Chances are, you didn’t get much. 8% believe that traditional PM drives business value. 10% believe it a good use of time. 90% doubt they yield accurate assessment. CLC couldn’t find any connection between features of PM systems and employee performance.
So before we all go on to another year of the same ole, now is a great point in the year to reflect.
My own thinking has been shaped by HCI’s new course on how to do performance management in a fundamentally different way. It has all sorts of good things in it on the primacy of coaching, getting feedback right, and democratizing recognition.
But I want to focus on something else about performance management.
Done right, and thought about more holistically, PM can be THE best arrow in your quiver for communicating and aligning a common strategy and vision throughout the organization. It can be invaluable for aligning a global, dispersed or remote workforce. In short, it can do a lot more than document performance gaps. But it has to be done right. And it has to be rethought- not as an isolated process within HR. But as a tool that hits all of talent management’s objectives.

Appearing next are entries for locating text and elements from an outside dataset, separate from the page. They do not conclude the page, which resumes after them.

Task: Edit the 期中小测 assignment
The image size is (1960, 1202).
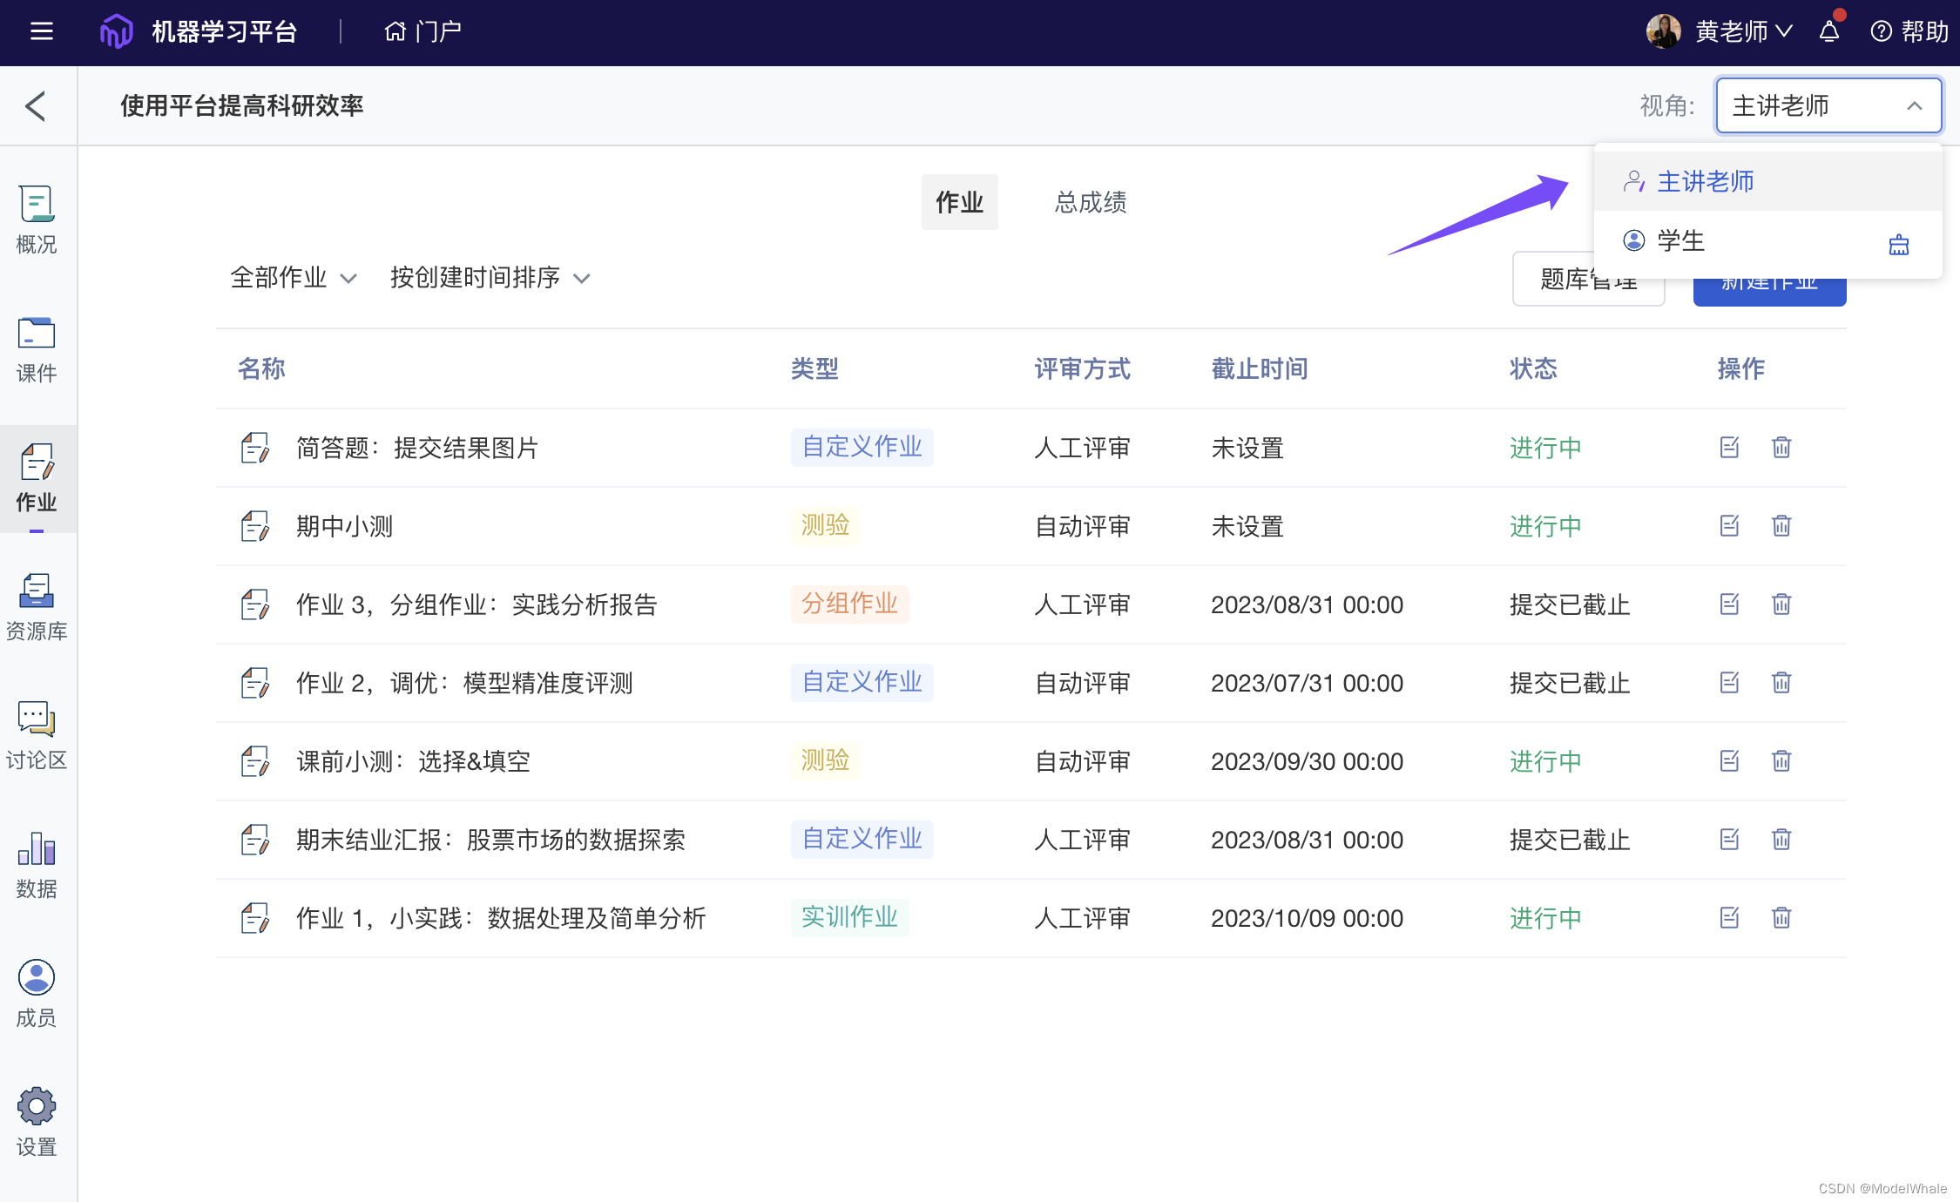Action: 1729,526
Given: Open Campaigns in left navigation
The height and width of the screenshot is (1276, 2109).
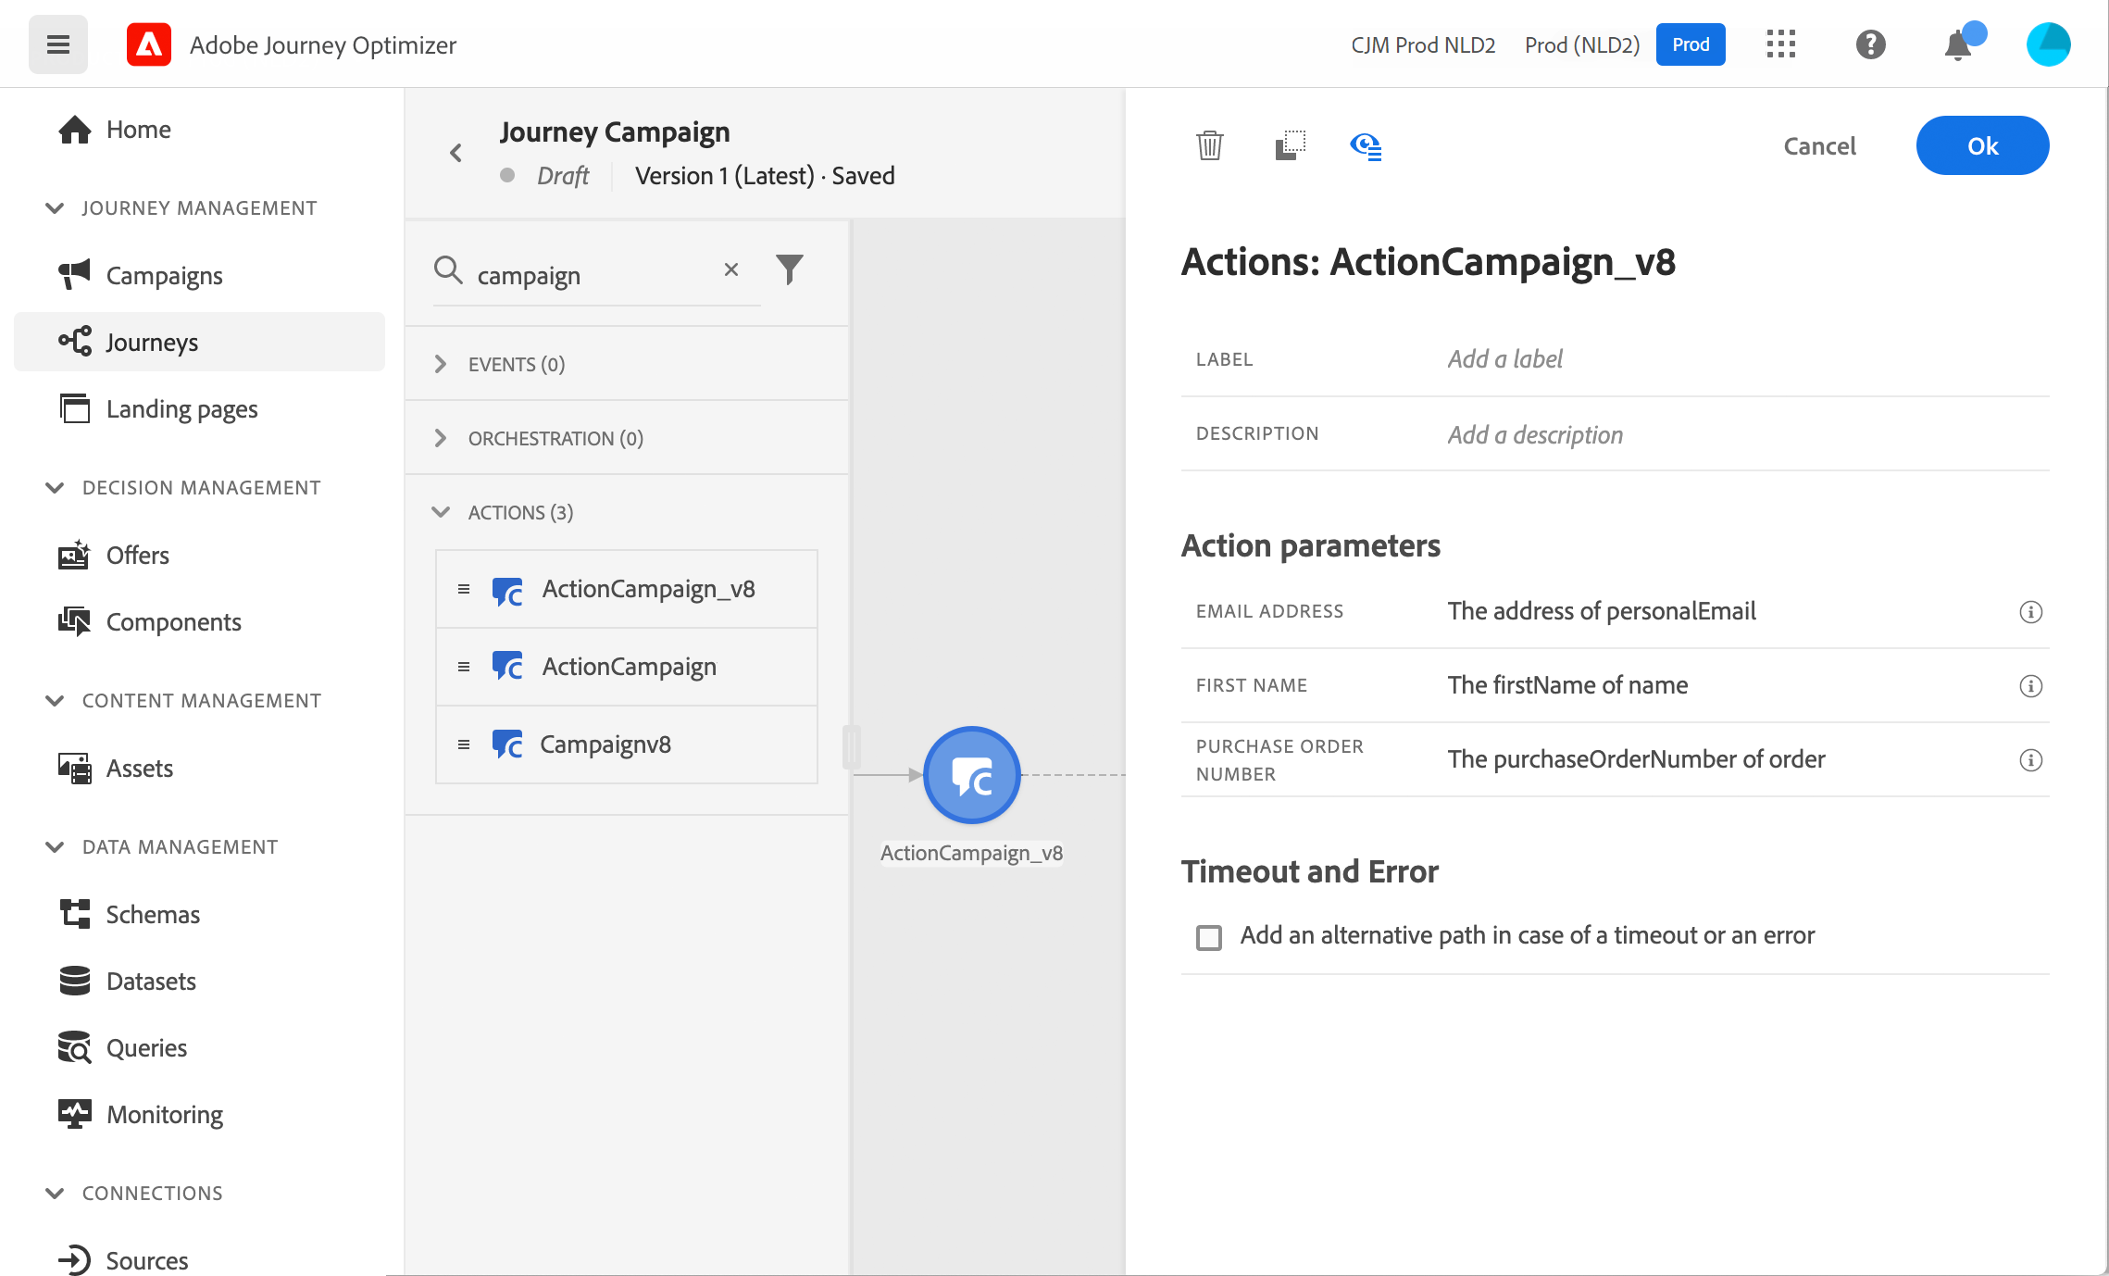Looking at the screenshot, I should pyautogui.click(x=164, y=276).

To explore this idea, I’d invite you and a colleague who works on PM directly to both take a class with us. If you're working on PM yourself, you’ll find it invaluable.
But if you work on any of the other things PM can touch and transform (engagement, retention, alignment, buy-in, culture, etc.) you’ll learn how other companies are using non-traditional PM to achieve their objectives. And you’ll both be better off- as will your company.
One more note. We recently stopped doing traditional PM at HCI in favor of this new approach, and I have never been happier with the process.